_PROBLEM REQUIREMENTS_
Format the stretch from the line containing "Click download icon" through the line containing "pos(988,254)" as a two-column CSV with the headers instruction and location, one row per entry. Wrap each field in double quotes and replace line breaks with spaces.

_MATERIAL PROVIDED_
────────────────────

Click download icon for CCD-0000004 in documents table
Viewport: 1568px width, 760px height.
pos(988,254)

────────────────────

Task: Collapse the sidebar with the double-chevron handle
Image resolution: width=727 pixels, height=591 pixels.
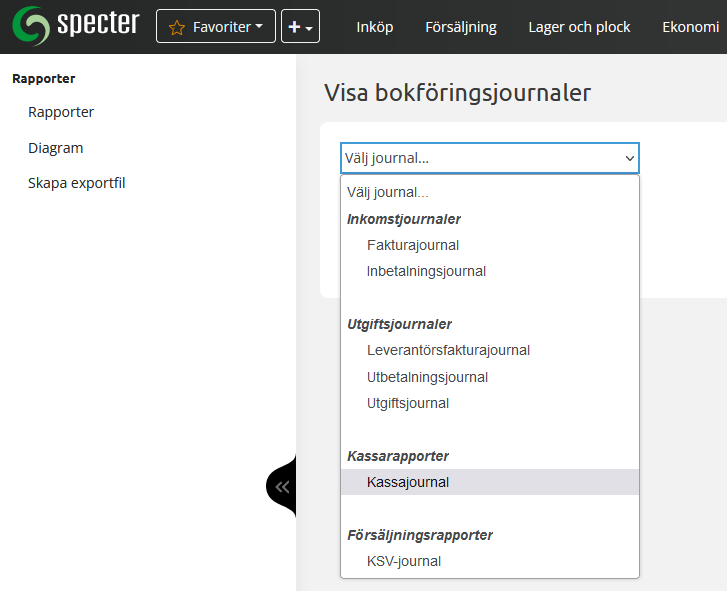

────────────────────

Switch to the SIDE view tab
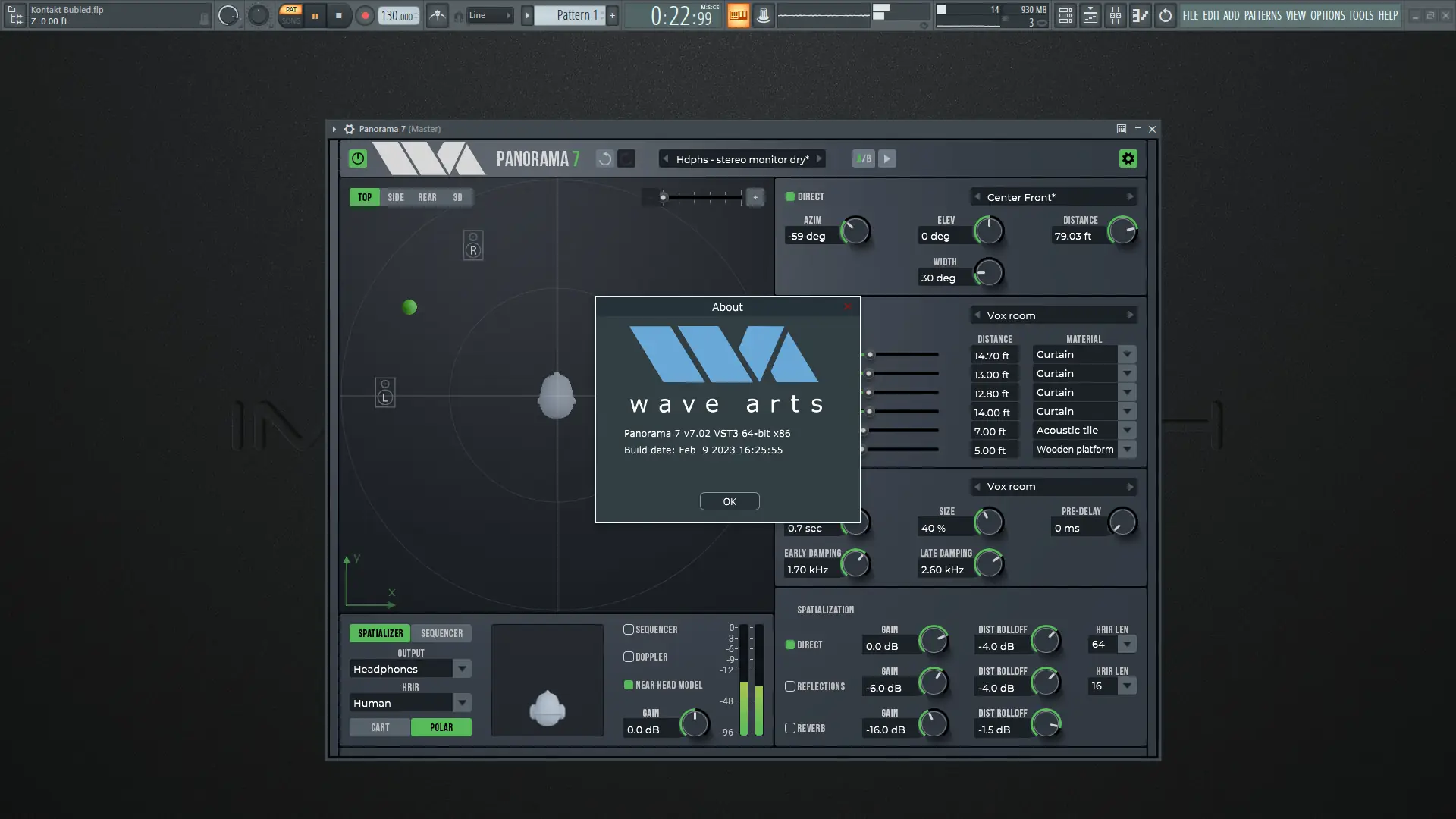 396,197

────────────────────

_SOLUTION TO THIS TASK_
instruction,location
"Click download icon for CCD-0000004 in documents table Viewport: 1568px width, 760px height.","pos(988,254)"